I Predatori punta il dito verso l’ipocrisia di una élite marcia fino al midollo, mettendo alla berlina quei personaggi di un certo ambiente borghese romano che solitamente sono al centro di molto cinema italiano odierno, allo stesso tempo ride dei coatti fascisti, della loro stupidità, ma lo fa con un’ambigua accondiscendenza che li porta a battere un percorso di crescita tale da trasformarli nei personaggi positivi della vicenda. C’è una voglia ingenua di provocazione ne I Predatori che fa simpatia e si traduce in un’opera divertente, divertita che urla libertà espressiva: un po’ la ritroviamo già in questa opera prima di Castellitto Jr., anche se a tratti si notano discrepanze dettate dall’esigenza di voler dimostrare qualcosa, quanto si valga.
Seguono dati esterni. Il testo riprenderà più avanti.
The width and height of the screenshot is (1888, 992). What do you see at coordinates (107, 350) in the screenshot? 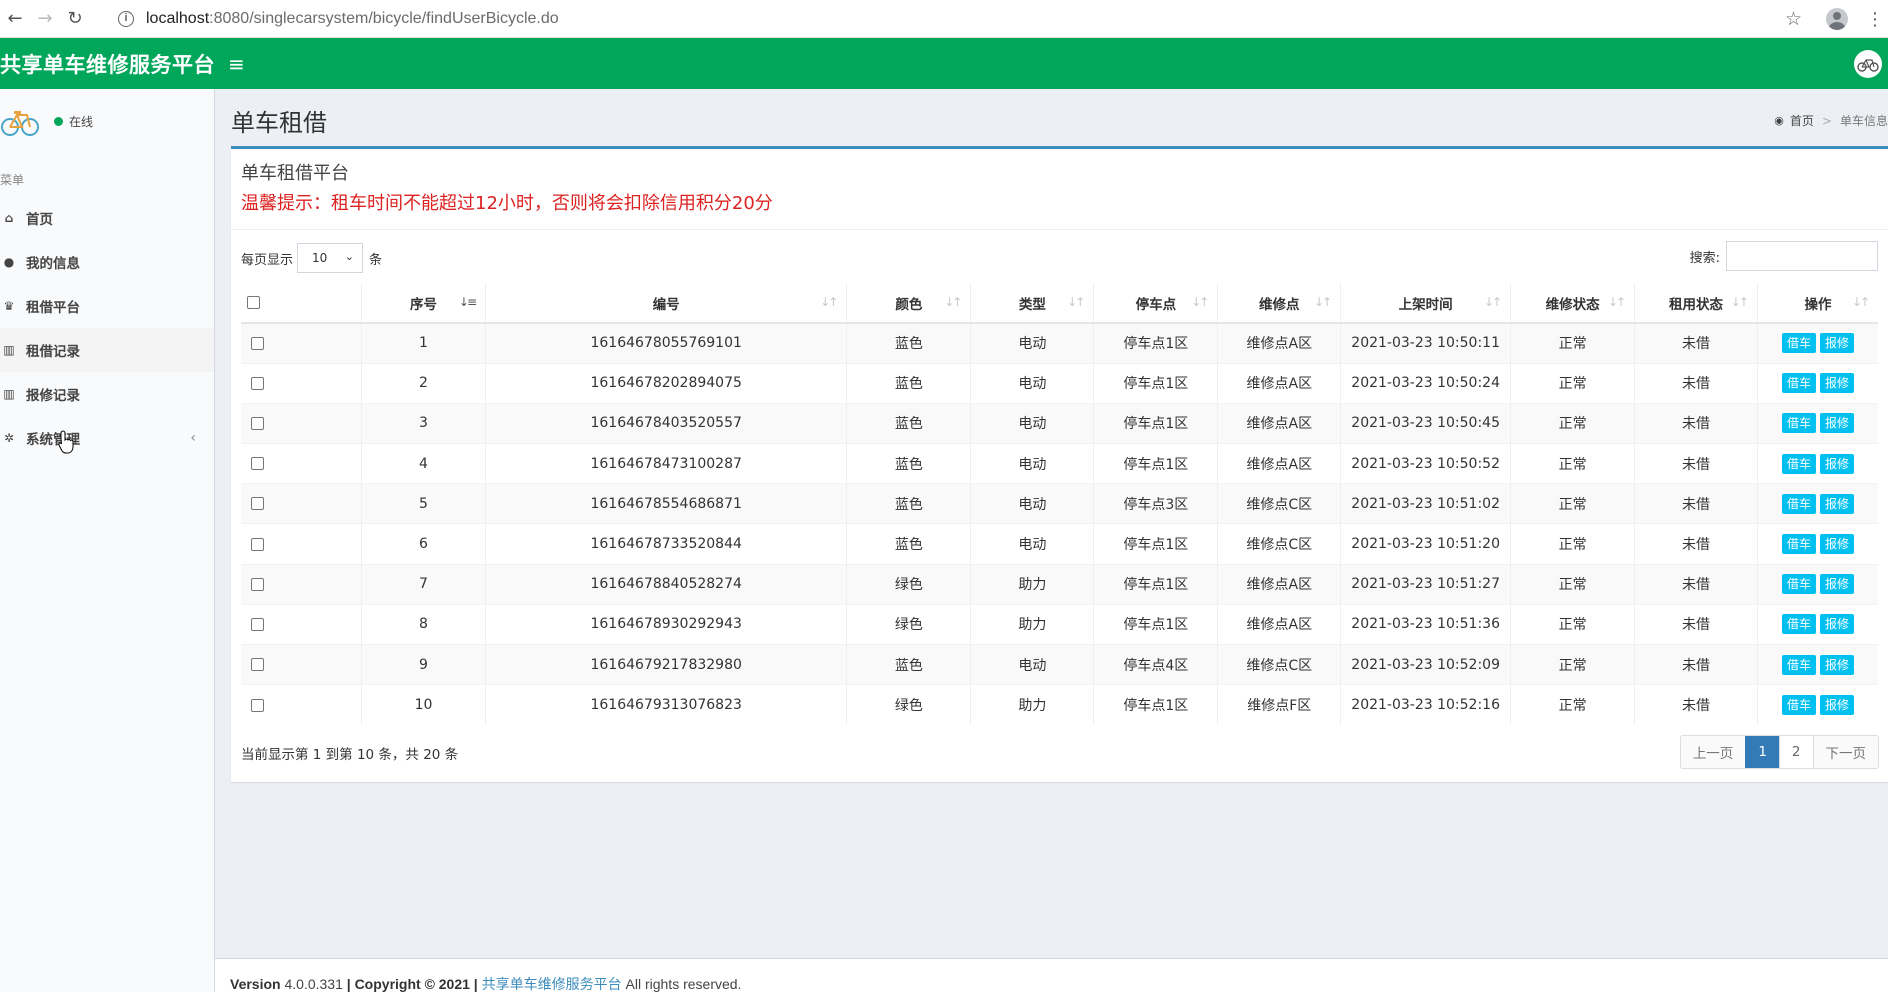
I see `sidebar-item-rental-records: ▥ 租借记录` at bounding box center [107, 350].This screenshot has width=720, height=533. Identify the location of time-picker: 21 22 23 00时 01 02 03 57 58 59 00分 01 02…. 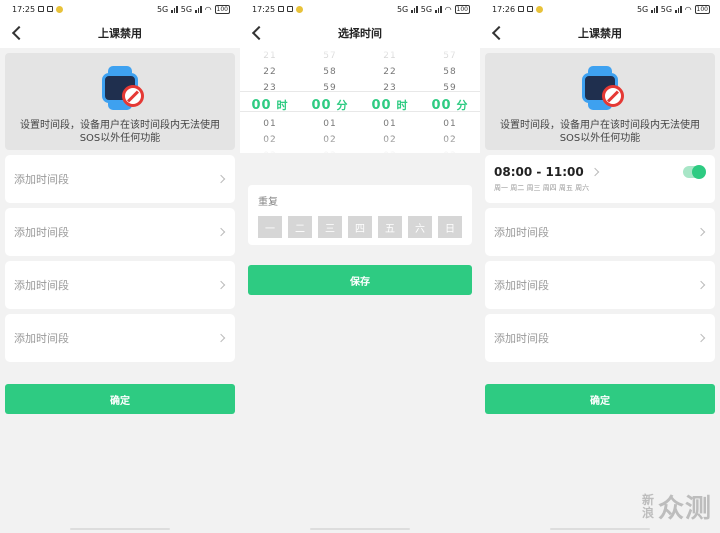
(360, 100).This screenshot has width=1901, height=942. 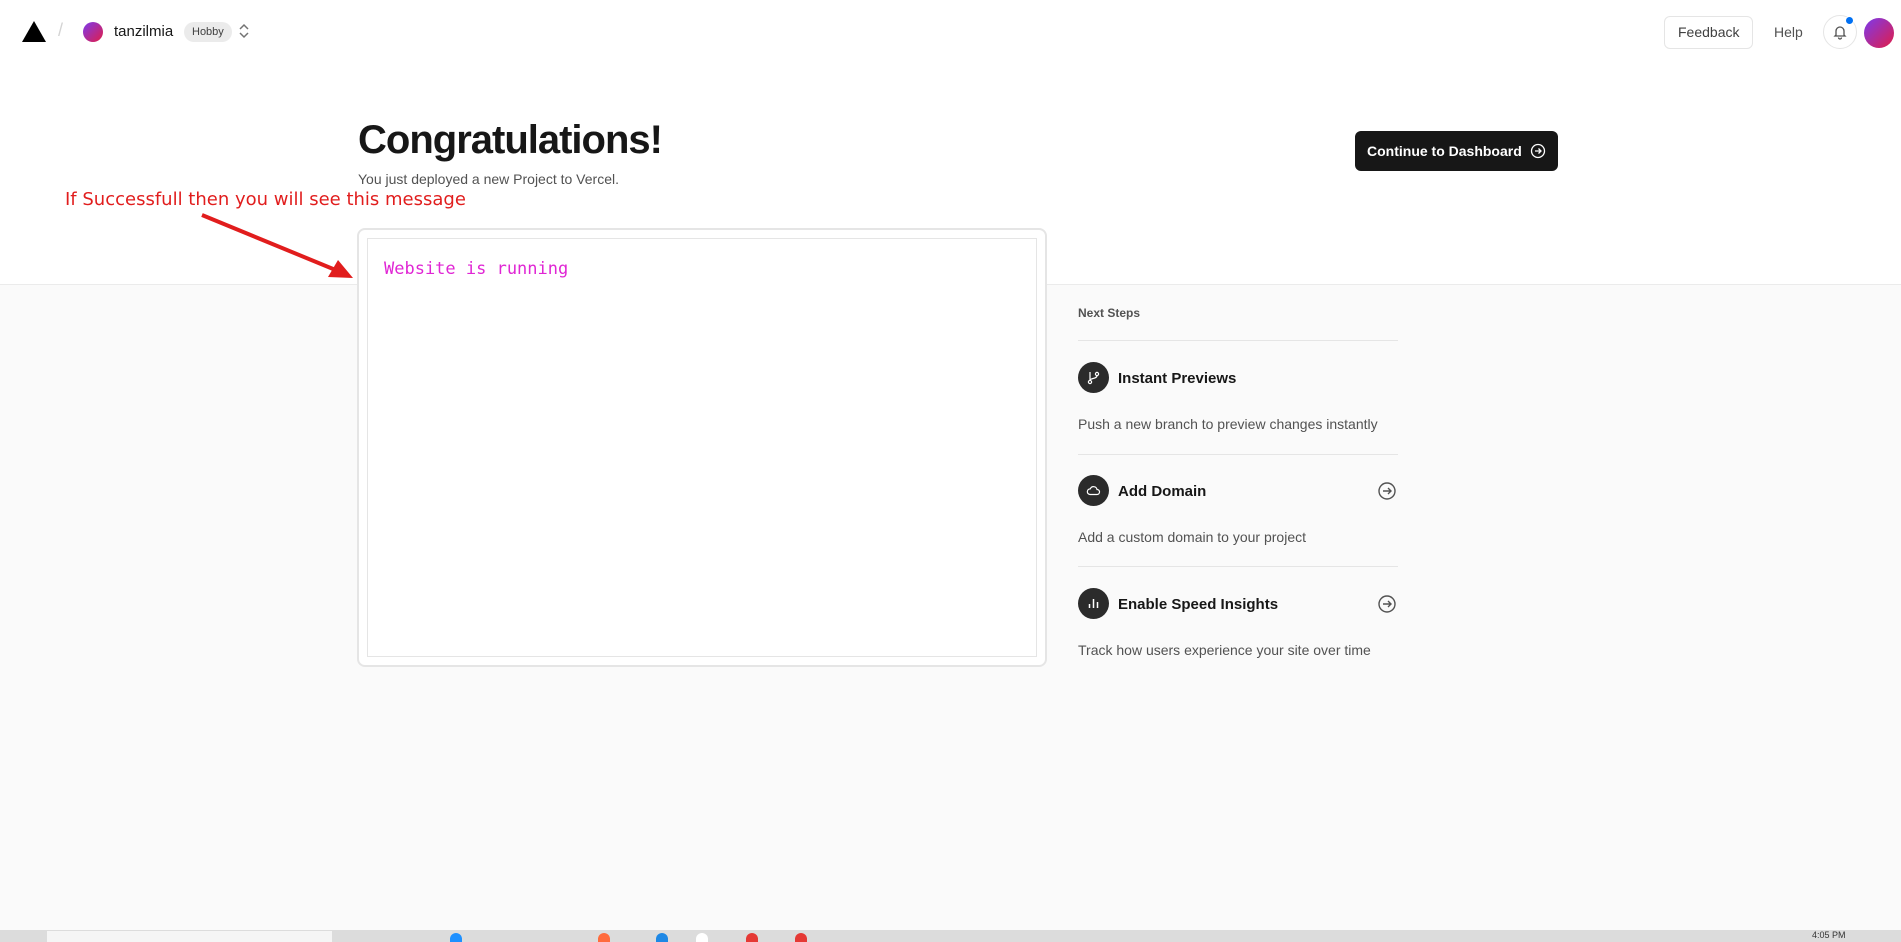 What do you see at coordinates (1879, 33) in the screenshot?
I see `user-avatar` at bounding box center [1879, 33].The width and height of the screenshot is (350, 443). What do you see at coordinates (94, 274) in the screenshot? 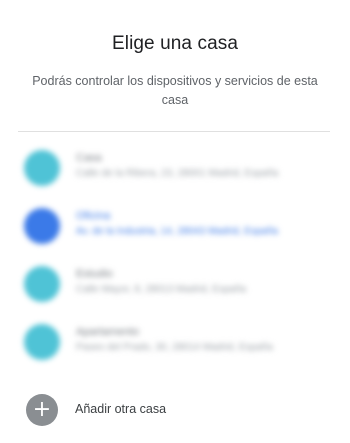
I see `home-name: Estudio` at bounding box center [94, 274].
Esercizio di stile, manierismo acerbo, senz’altro, ma anche tante idee che vanno subito a segno.
E poi ne I Predatori c’è un cast eccezionale di volti poco noti, utilizzato con intelligenza e coraggio. Se Massimo Popolizio è il “veterano” del cast, un professionista sempre affidabile, in piccoli ruoli troviamo anche Vinicio Marchioni, Anita Caprioli, Nando Paone oltre allo stesso Pietro Castellitto; ma il resto degli attori non sono troppo famigliari al grande pubblico. Tra loro si distinguono senza dubbio Giorgio Montanini e Manuela Mandracchia, diversi anni luce nel modo di recitare e nei personaggi che interpretano, ma efficacissimi nel trasmettere l’empatia e l’apatia che i loro ruoli sono chiamati a trasmettere. Menzione particolare per Dario Cassini, noto cabarettista a cui è affidato uno dei personaggi più complessi e completi del film, gestito perfettamente.
Insomma, I Predatori può essere visto come l’altra faccia della medaglia di Favolacce, la faccia maleducata e cinica, un film fortemente critico verso quella generazione di adulti incapaci di assimilare e trasmettere valori, pessimi esempi di vita per le generazioni future e vero punto di non ritorno per una società destinata a un (non troppo) lento declino.